** start DATA FOR THIS EXERCISE **

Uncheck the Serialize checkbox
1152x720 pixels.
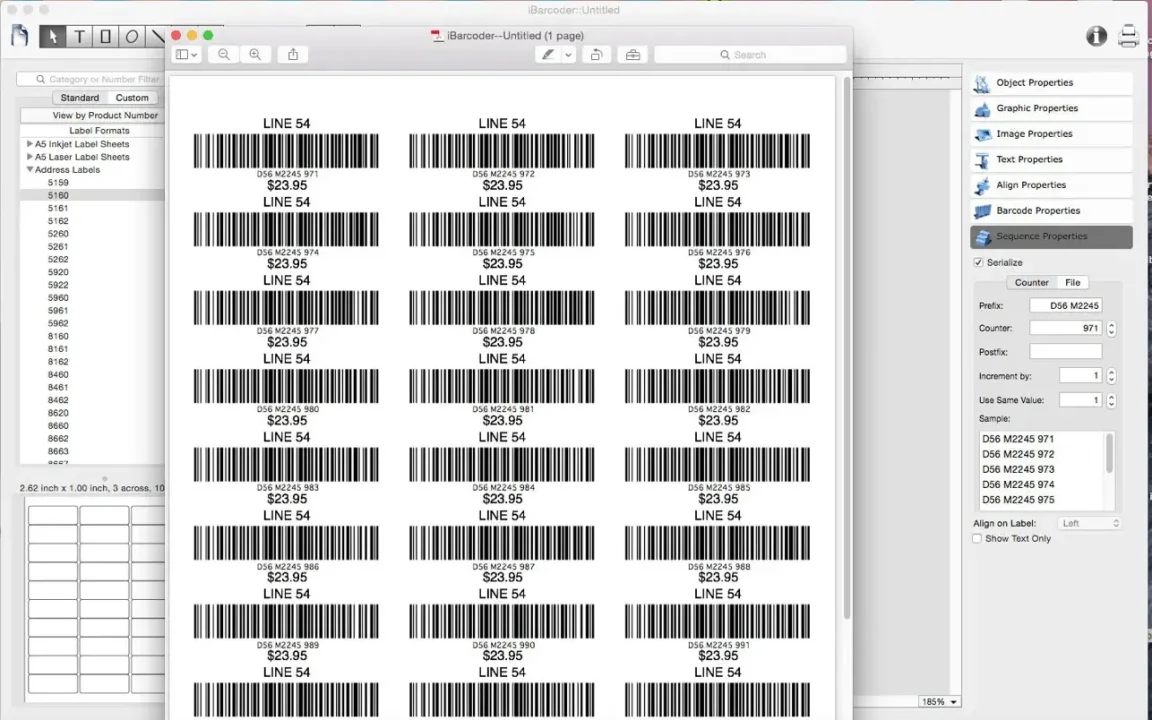click(978, 262)
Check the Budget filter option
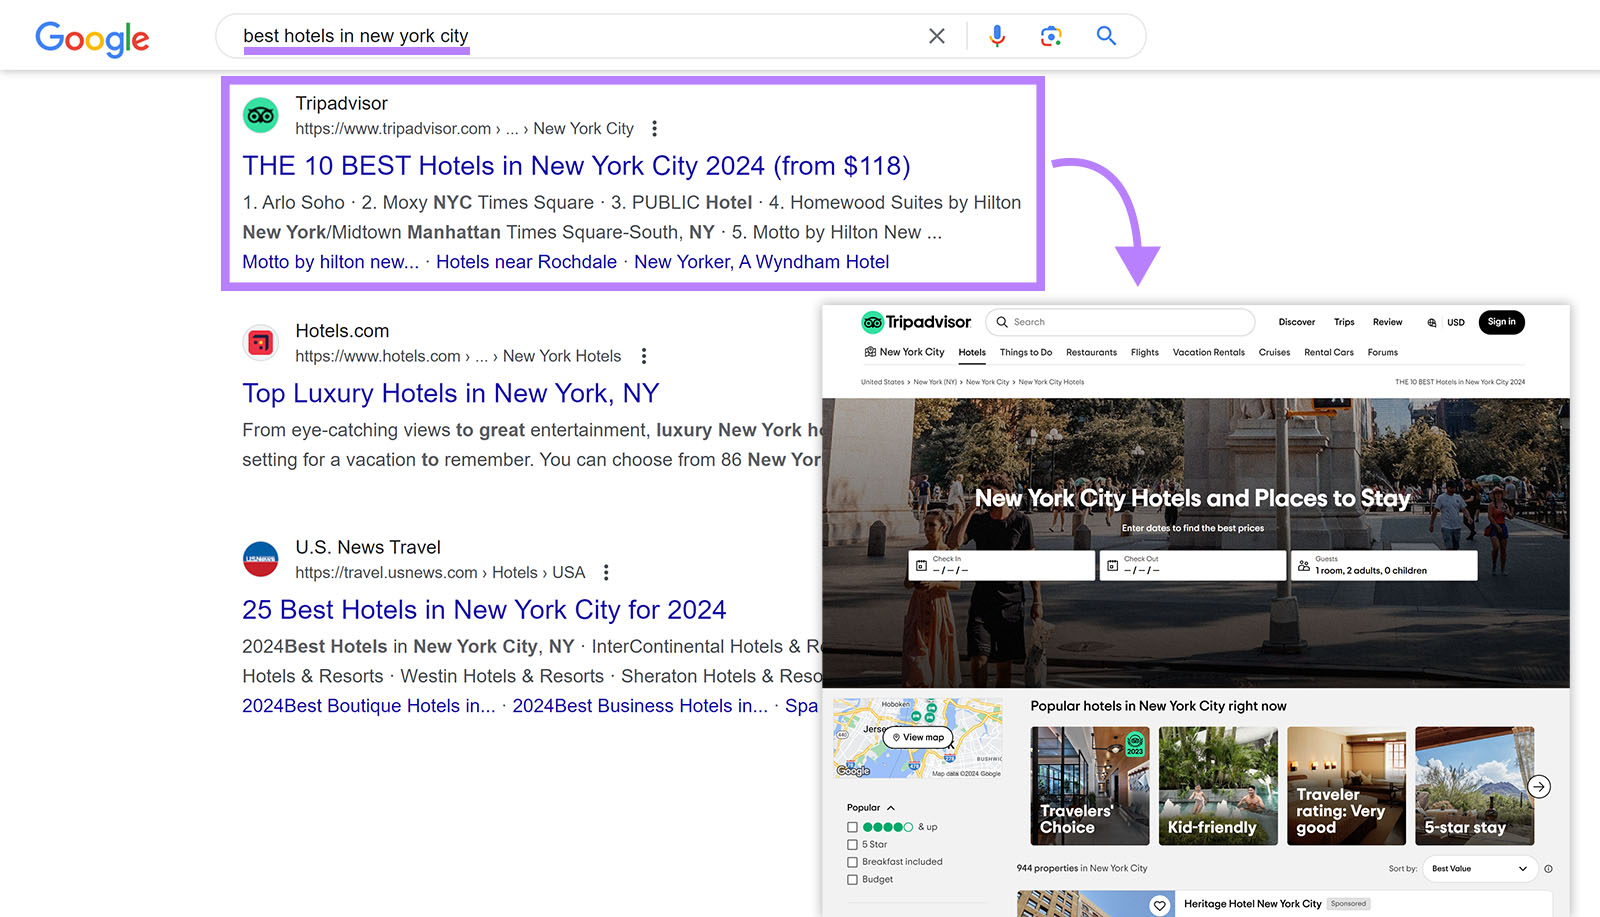 (x=852, y=879)
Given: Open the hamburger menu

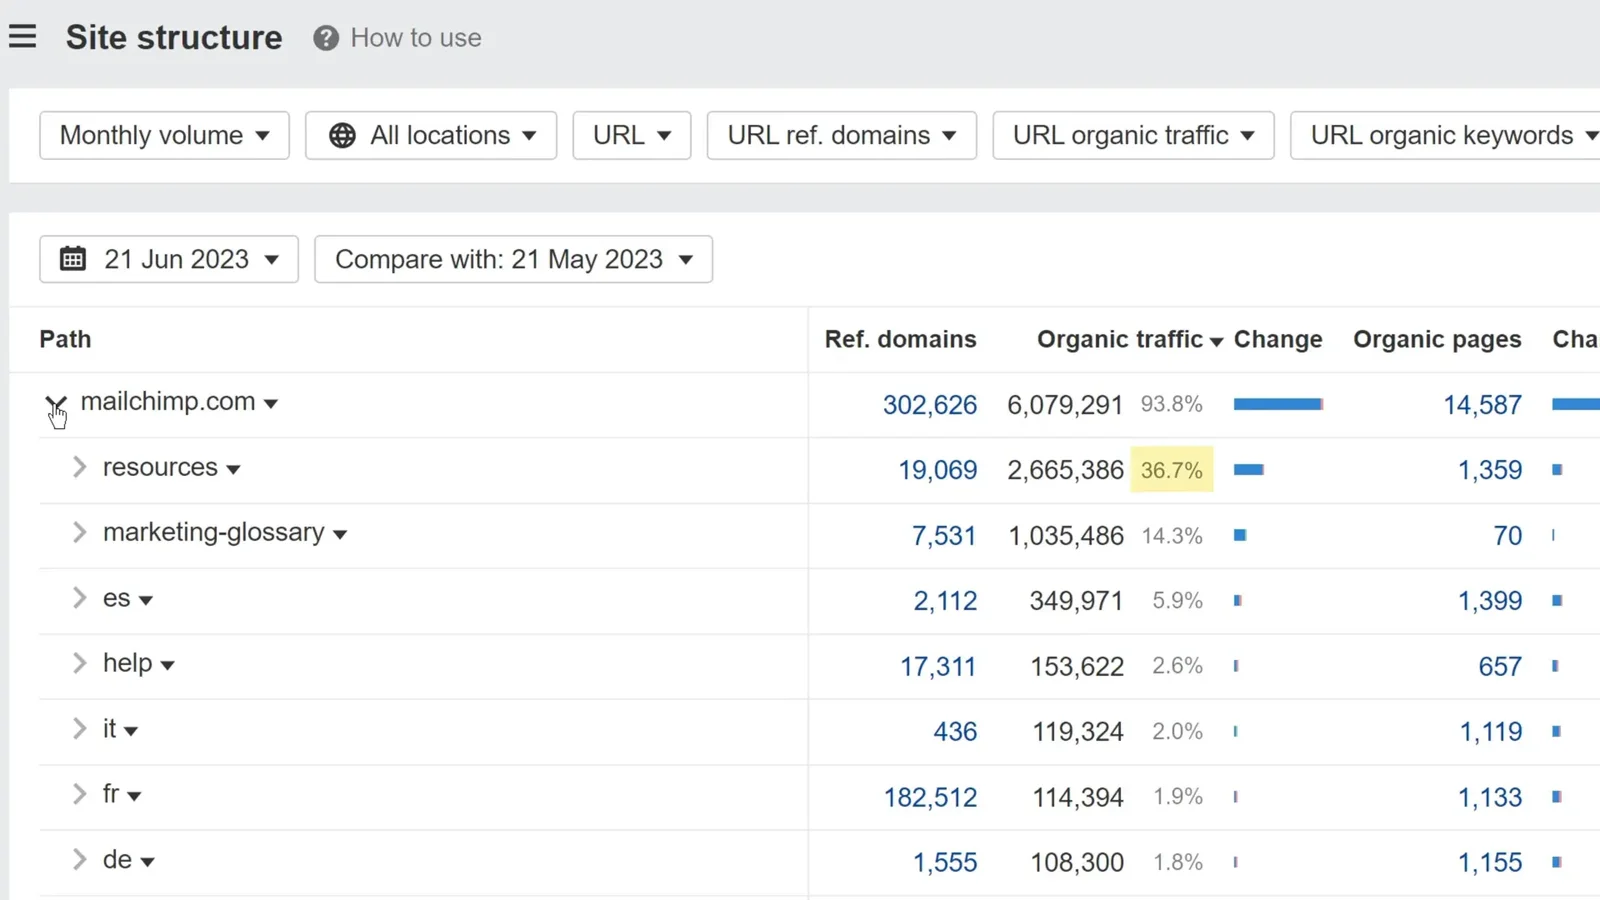Looking at the screenshot, I should point(22,37).
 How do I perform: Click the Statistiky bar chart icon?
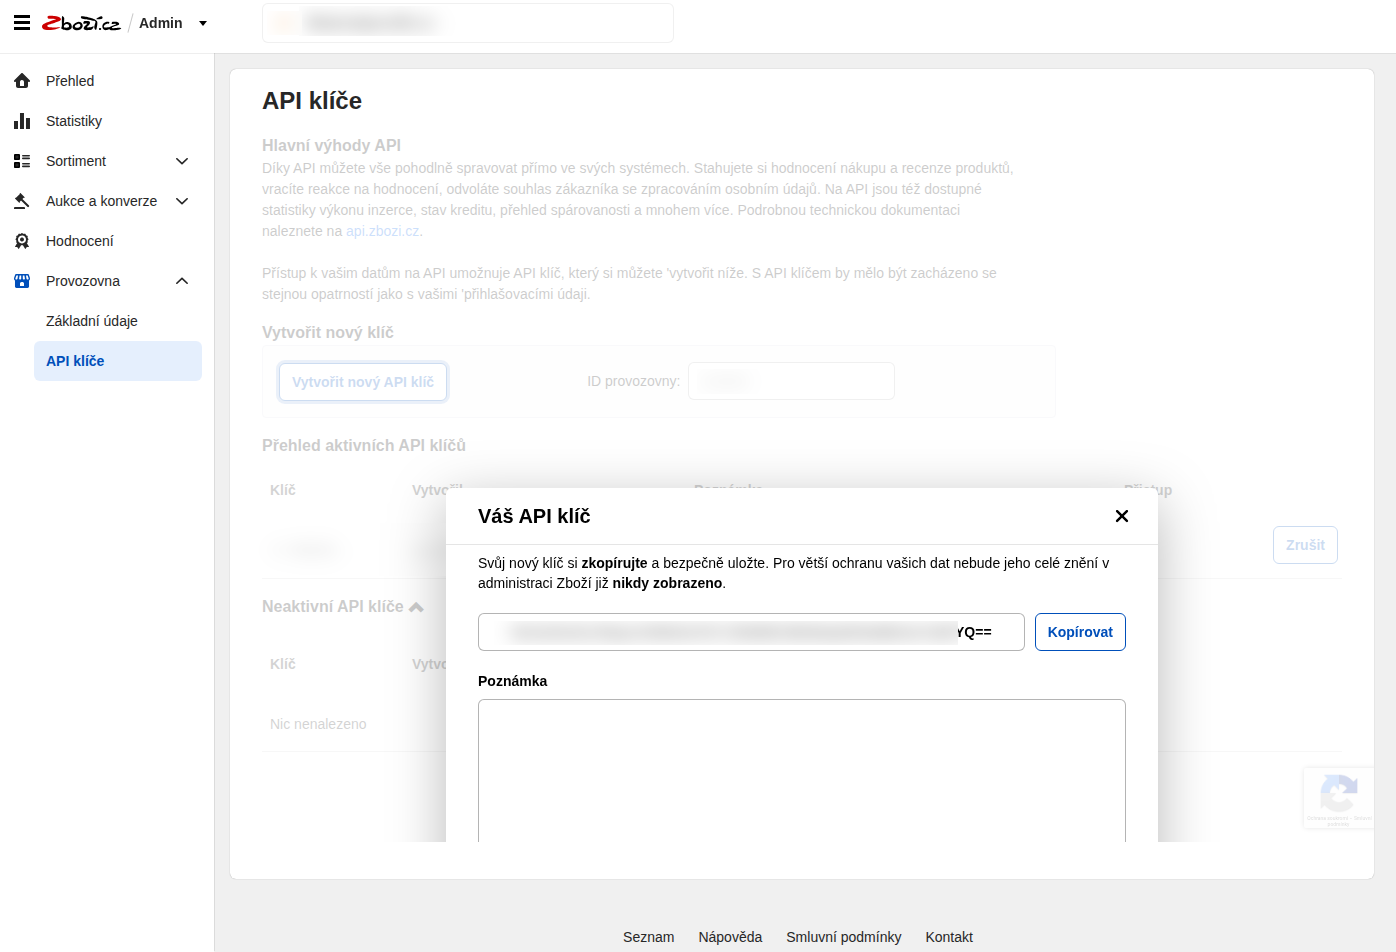tap(22, 121)
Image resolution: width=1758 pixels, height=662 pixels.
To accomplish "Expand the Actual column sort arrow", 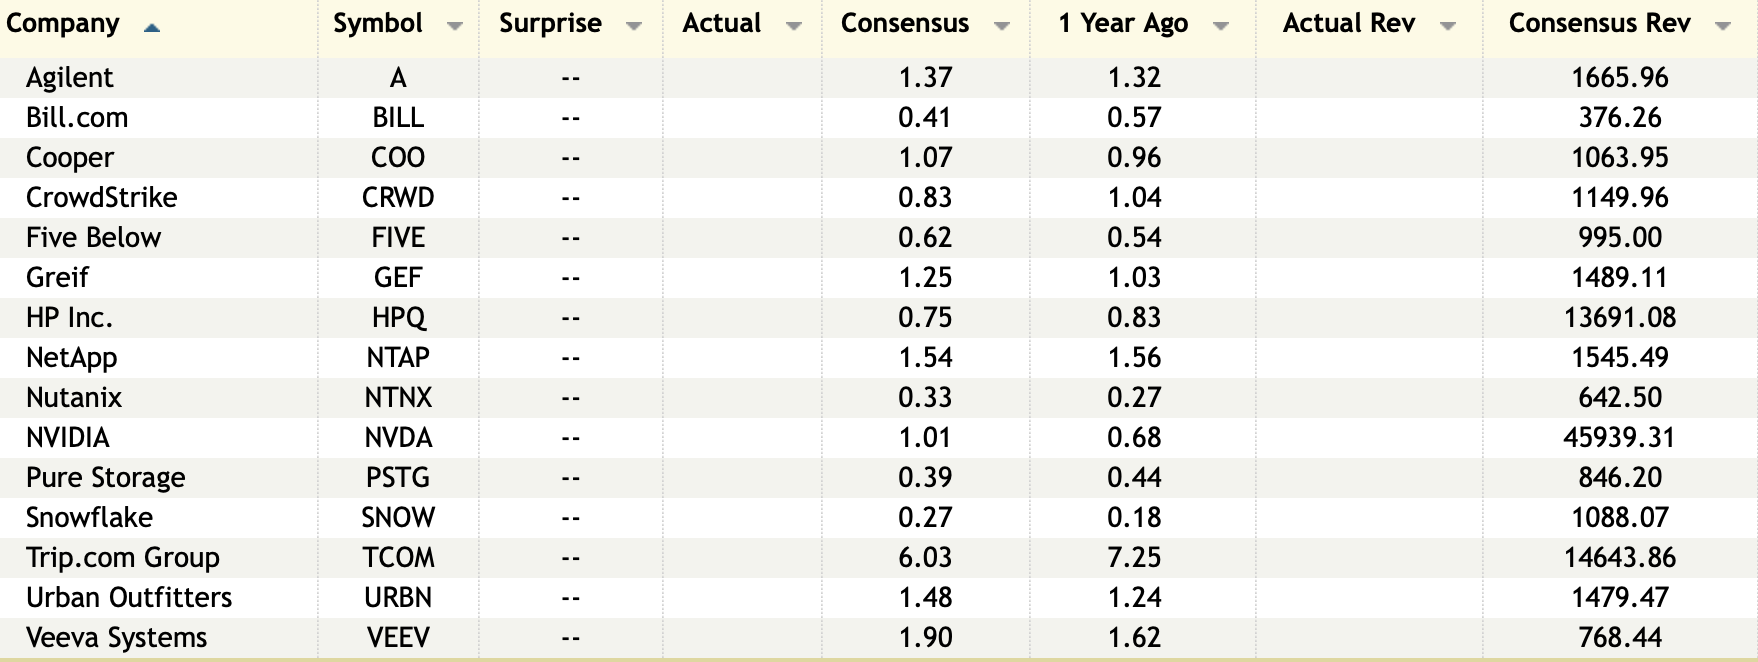I will (x=794, y=27).

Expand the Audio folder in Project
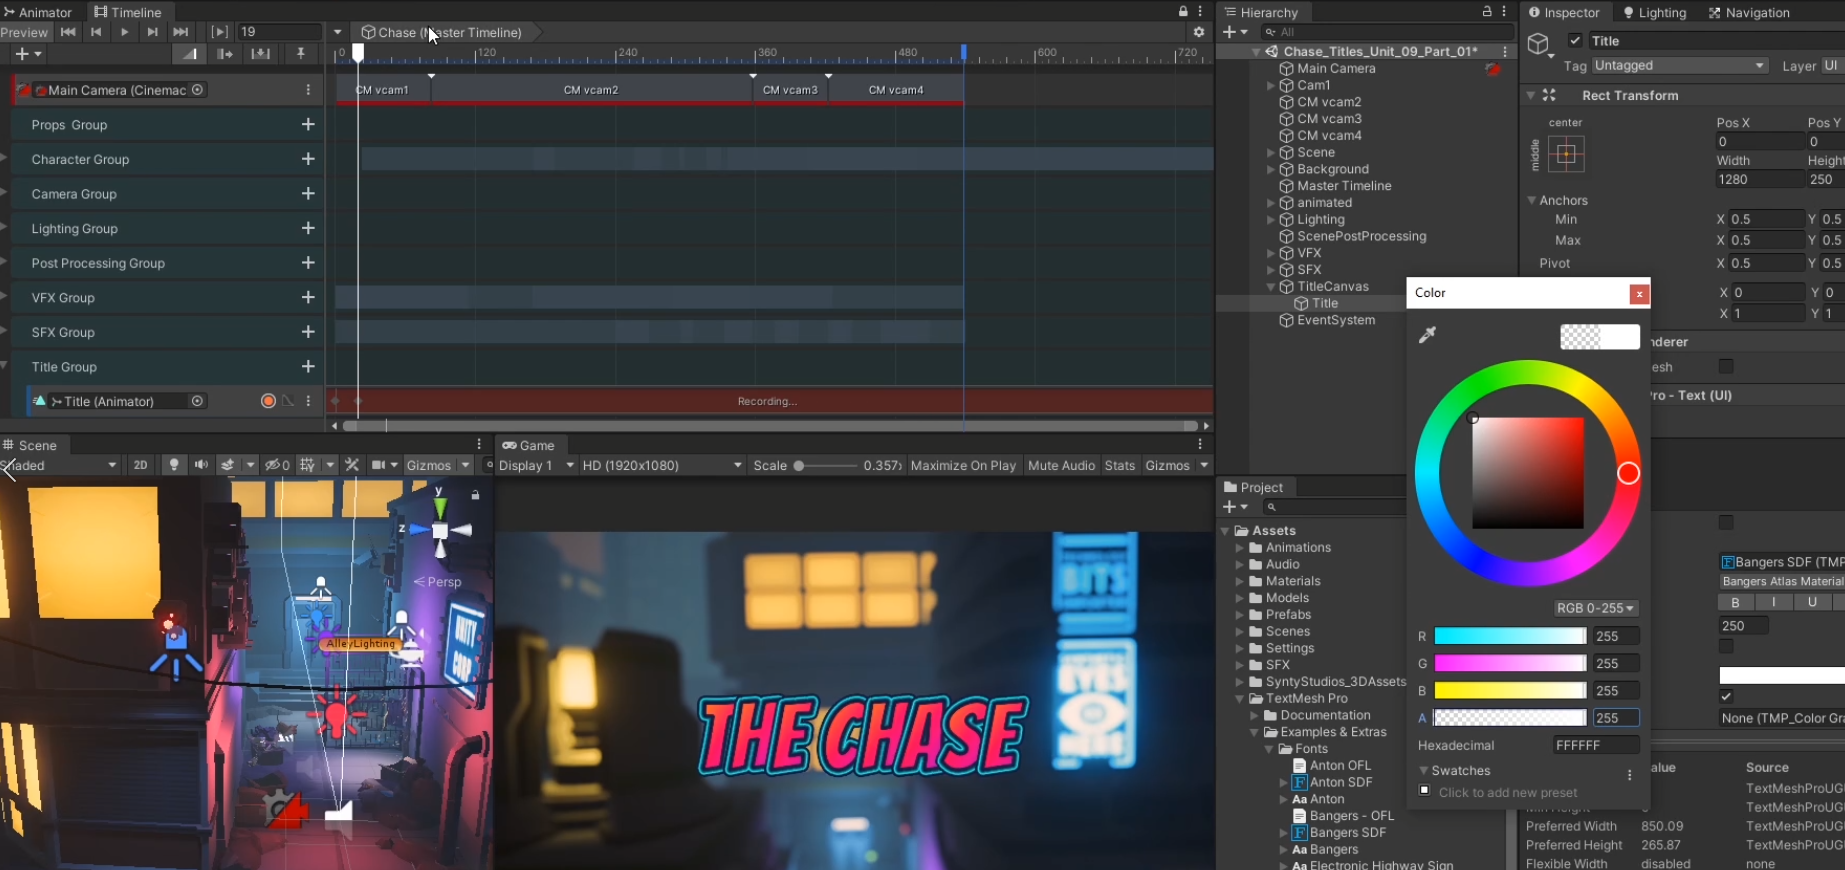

** end DATA FOR THIS EXERCISE **

- **GOAL OF THE EXERCISE**: Count how many of the lines above contain the string "pixels", treating uppercase and lowercase as different. Reply with the number alone.

- **RESPONSE TO THE TASK**: 2